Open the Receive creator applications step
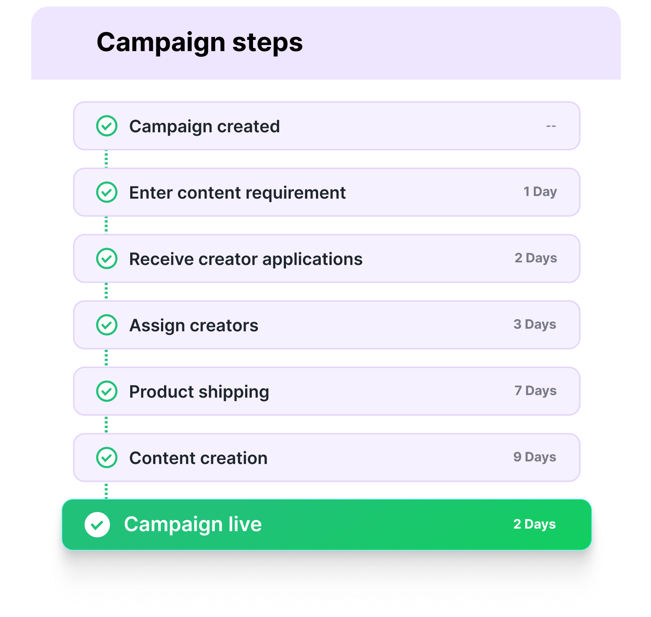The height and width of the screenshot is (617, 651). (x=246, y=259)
------------------------------------------------------------
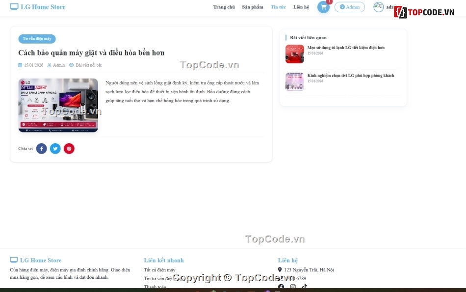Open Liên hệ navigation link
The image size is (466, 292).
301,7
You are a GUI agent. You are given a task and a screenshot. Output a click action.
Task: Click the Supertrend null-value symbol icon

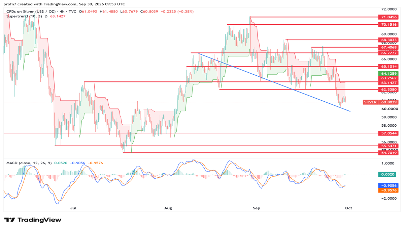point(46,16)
------------------------------------------------------------
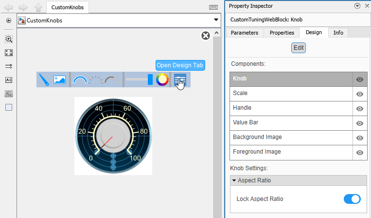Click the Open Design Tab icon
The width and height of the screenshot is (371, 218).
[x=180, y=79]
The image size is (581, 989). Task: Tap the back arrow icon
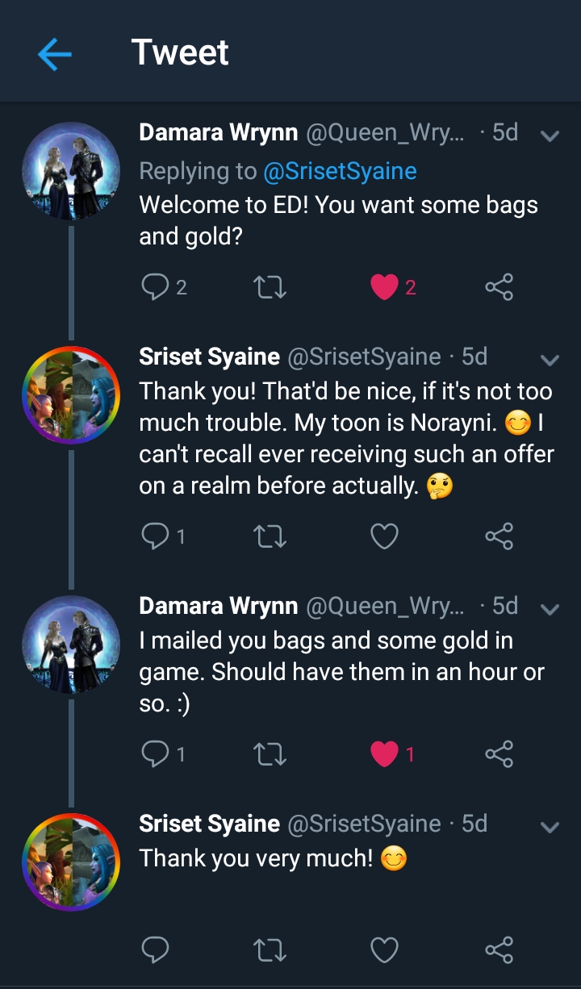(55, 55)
------------------------------------------------------------
• **JOB**:
Format everything from the line containing "Open Liên hệ navigation link" down to the line containing "point(46,16)" as a JSON list of strings, one string per line, with blank lines and pictures left out.

• **RESULT OF THE EXERCISE**:
[
  "Open Liên hệ navigation link",
  "The image size is (466, 292).",
  "301,7",
  "You are a GUI agent. You are given a task and a screenshot. Output a click action.",
  "Task: Click the Supertrend null-value symbol icon",
  "point(46,16)"
]